Some people prefer doing certain things that are extremely ineffective with regards to time but somewhat cost effective. For example, some may queue to get their cars filled with CNG (a cheaper alternate for petrol). The caveat is queue is often much much longer. People would waste hours of their day to save 20% on the fuel cost. We’ve all seen that happen at some point in our lives.

Some people go to the water filtration plants to get free and filtered water instead of having a water company like Nestle deliver that to their doors for a cost of $1.5 per 5 gallons. We’re all presented with choices like that everyday whether to save 30 minutes of our time or $1.5.

I know my choices well but at the same time I understand not all choices apply to everyone. Although, I’m curious whether many people even weigh these choices at all and regardless of what your situation is I encourage you to weigh those choices at the very minimum.

I’d save time over money every chance I get because time is money and if my time is used effectively I can make a lot more than what I would have saved by doing those manual chores.

A friend of mine asked me whether he should start a YouTube channel, or a social media agency, or a dropshipping business, or build an e-commerce brand. That’s for him to decide of course and I told him that too. He probably needs to work on what he can do better and more passionately? Since he has an internet marketing background he probably can do all of these things progressively and passionately. But it is obvious, that one of these choices would be better than the rest and he needs to take that into consideration.

Data excerpt ▸
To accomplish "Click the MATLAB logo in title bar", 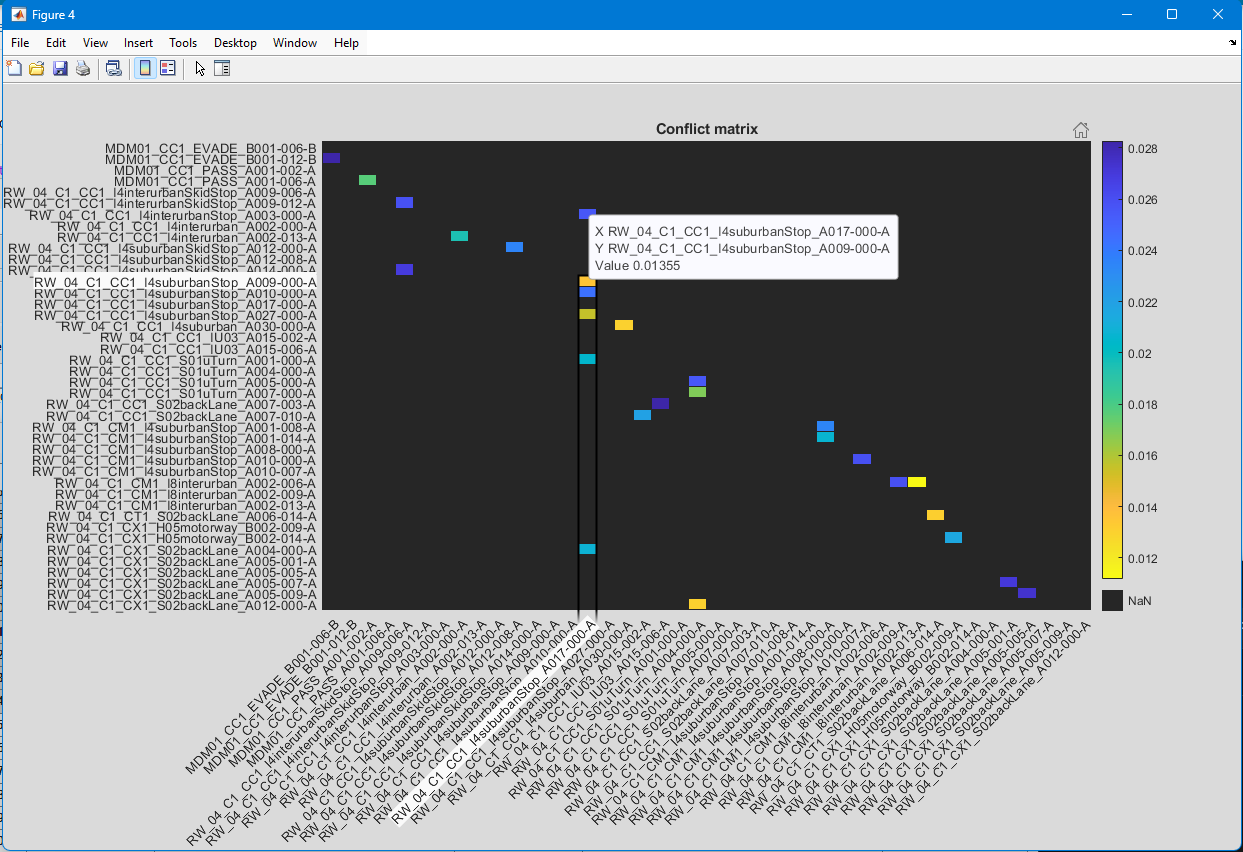I will point(17,15).
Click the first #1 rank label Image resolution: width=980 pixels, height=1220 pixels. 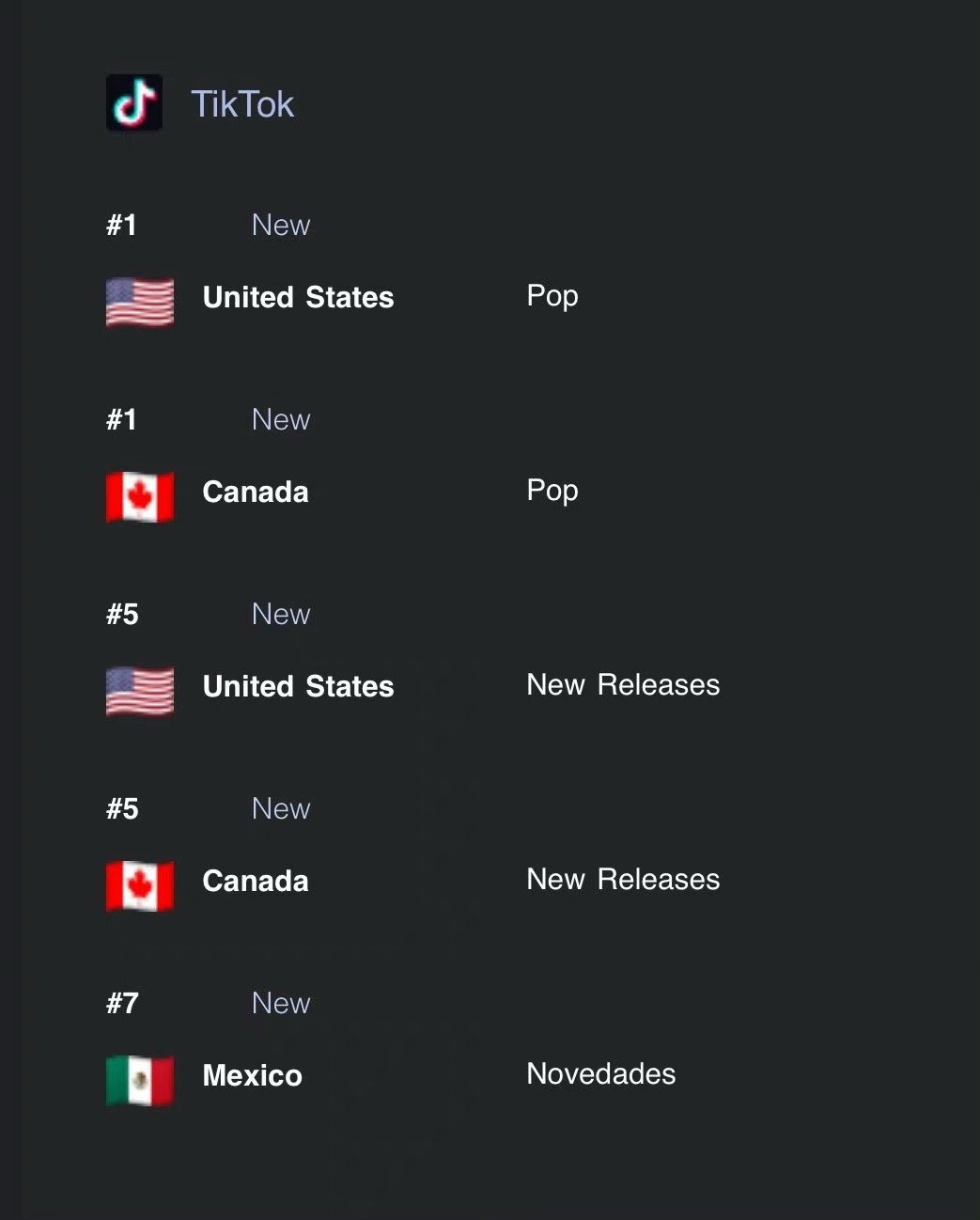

Required task ▸
Summarize the passage above on trading time for money in two sentences.

Written response ▸
People often make choices that waste their time to save money, such as spending hours in long lines for cheaper CNG fuel or collecting free filtered water instead of paying $1.5 per 5 gallons for delivery. The writer urges everyone to at least weigh such choices and would save time over money at every chance, since time used effectively can earn far more than those chores save.